I had a scaling problem in a production environment. A small numbers of records processed fine. But larger volumes took exponentially longer. These classes are just to illustrate the point.
Party {
DateTime When { get; set; }
ICollection<Attendee> Attendees { get; set; }
}
Attendee {
ICollection<Gift> Gifts { get; set; }
ICollection<Allergy> Allergies { get; set; }
}
IEnumerable<Party> GetAllPartiesByDate(DateTime date) {
var parties = Context.Parties
.Include(p => p.Attendees).ThenInclude(a => a.Gifts)
.Include(p => p.Attendees).ThenInclude(a => a.Allergies)
.Where(p.When == date)
.ToList();
return parties;
}
With 4 matching parties, and 7 attendees at each party, where each attendee has 3 gifts and 2 allergies
That's 172 rows in the DB across 4 tables
4 + (4*7) + (4*7*3) + (4*7*2)
EF returns that via a single SQL query with 168 rows, not too bad.
4 * (7) * (3) * (2)
But make each of those values just 10 times larger and you get 142,840 rows in the DB
40 + (40*70) + (40*70*30) + (40*70*20)
But the results set from the singe EF query explodes on each successive one to many relationship and tries to return 40 * 70 * 30 * 20
1,680,000 rows
When using more modern versions of Entity Framework Core the solution to a Cartesian Explosion is to use AsSplitQuery
For unfortunate technical reasons we cannot update Entity Framework Core past version 3.1.

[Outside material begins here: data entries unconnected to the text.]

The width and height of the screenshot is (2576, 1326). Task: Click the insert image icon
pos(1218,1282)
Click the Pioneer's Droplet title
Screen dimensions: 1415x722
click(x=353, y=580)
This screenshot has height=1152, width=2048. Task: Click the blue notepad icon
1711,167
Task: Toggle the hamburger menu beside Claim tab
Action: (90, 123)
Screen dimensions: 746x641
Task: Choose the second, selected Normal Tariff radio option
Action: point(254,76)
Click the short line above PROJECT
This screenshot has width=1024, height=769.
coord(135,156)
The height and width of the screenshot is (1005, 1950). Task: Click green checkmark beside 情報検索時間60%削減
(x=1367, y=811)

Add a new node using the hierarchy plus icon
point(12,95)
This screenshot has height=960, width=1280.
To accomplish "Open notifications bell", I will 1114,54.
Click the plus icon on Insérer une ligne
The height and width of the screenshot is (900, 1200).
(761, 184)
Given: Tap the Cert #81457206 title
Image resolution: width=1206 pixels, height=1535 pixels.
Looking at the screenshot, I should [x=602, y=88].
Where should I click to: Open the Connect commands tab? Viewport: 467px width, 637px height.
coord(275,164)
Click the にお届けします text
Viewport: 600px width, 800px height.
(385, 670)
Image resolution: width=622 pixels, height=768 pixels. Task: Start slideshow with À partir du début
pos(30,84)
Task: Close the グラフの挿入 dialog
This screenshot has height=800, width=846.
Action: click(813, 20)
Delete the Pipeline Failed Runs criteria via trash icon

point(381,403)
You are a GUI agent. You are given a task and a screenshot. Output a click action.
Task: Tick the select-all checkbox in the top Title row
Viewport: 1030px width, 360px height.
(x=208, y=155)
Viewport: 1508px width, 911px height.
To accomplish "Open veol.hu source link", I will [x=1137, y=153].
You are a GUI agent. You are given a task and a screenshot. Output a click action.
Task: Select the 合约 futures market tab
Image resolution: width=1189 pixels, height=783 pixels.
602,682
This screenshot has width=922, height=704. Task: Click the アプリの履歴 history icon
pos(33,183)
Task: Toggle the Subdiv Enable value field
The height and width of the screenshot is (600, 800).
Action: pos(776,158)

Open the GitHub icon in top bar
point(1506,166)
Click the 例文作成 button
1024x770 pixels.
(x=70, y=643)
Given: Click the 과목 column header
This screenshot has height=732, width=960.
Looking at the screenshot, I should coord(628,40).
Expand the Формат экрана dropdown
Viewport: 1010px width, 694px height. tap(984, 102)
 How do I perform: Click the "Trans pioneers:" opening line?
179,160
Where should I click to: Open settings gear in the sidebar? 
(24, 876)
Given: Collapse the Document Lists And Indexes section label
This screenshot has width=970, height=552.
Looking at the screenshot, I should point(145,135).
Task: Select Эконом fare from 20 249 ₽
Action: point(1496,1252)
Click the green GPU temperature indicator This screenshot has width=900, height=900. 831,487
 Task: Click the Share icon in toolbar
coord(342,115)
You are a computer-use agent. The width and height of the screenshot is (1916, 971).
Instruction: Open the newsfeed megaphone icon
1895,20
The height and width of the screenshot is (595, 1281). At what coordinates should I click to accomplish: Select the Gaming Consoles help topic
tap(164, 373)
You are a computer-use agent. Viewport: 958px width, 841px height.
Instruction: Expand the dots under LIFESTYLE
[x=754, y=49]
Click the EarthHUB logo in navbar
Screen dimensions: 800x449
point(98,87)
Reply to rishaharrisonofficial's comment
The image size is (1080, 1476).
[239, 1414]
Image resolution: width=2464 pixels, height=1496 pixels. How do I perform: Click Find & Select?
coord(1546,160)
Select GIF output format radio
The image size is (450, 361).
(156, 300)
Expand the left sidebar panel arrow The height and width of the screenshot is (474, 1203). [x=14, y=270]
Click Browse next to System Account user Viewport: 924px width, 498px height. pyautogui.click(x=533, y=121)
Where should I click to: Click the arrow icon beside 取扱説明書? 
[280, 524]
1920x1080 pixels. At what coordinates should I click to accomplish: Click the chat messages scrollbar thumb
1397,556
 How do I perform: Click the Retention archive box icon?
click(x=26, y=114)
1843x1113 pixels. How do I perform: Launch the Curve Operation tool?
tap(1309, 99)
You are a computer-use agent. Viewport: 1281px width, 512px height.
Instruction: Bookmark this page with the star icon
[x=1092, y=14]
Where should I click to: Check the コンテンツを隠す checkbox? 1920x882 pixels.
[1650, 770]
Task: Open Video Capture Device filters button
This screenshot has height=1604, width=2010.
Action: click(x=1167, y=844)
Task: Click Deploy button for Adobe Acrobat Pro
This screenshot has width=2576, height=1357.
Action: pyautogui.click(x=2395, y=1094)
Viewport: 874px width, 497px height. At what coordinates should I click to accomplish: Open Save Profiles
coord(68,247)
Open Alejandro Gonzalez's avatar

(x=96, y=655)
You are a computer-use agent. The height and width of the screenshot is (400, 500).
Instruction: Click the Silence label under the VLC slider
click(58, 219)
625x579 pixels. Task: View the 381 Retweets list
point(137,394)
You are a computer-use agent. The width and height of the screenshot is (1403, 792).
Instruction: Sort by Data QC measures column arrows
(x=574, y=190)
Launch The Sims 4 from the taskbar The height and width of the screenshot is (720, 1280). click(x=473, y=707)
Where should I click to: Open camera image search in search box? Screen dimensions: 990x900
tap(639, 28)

But how can you implement AsSplitQuery in EF Core 3.1?
The solution is to:
Remember AutoDetectChangesEnabled is not the same mechanism as QueryTrackingBehavior.NoTracking aka AsNoTracking
/// <summary>
/// The strategy for split loading when you know the second order volume is low.
/// I.e. We know there are lots of parties and attendees, but each attendee has a low number of gifts and allergies.
/// This loads parties and then everything else over two SQL queries
/// </summary>
IEnumerable<Party> GetAllPartiesByDate(DateTime date)
{
try
{
//Turn off change tracking, note this is NOT the same as AsNoTracking
Context.ChangeTracker.AutoDetectChangesEnabled = false;
//Keep the search condition.
IQueryable<Party> partyQuery = Context.Parties.Where(p.When == date);
//For relationships where you know the count is small you can still use includes
//Thus producing a single SQL round trip.
//But projections do not honour includes so you must load from the DbSet via projected IDs instead.
var partyIDsQuery = partyQuery.Select(p => new { MatchPartyId = p.Id });
//Join to projected IDs
var attendeesQuery = Context.Attendees.Join(partyIDsQuery, a => a.PartyId, i => i.MatchPartyId, (a,i) => a)
.Include(a => a.Allergies)
.Include(a => a.Gifts);
//Get it into memory
var allAttendees = attendeesQuery.ToList();
//C# group by not SQL group by
var allAttendeesLookup = allAttendees.GroupBy(a => a.PartyId).ToDictionary(g => g.Key, g => new List<Attendee>(g));
//Triger an SQL call with ToList, this creates instances of Party.
List<Party> parties = partyQuery.ToList();
foreach(var party in parties)
{
//Assign the loaded list
if(allAttendeesLookup.TryGetValue(party.Id, out var attendees))
party.Attendees = attendees;
else
party.Attendees = new List<Attendee>(0);
//Tell EF you have loaded it
Context.Entry<Party>(party).Collection(p => p.Attendees).IsLoaded = true;
}
return parties;
}
finally
{
Context.ChangeTracker.AutoDetectChangesEnabled = true;
}
}
/// <summary>
/// The strategy for split loading when you know the volume is high for every relationship.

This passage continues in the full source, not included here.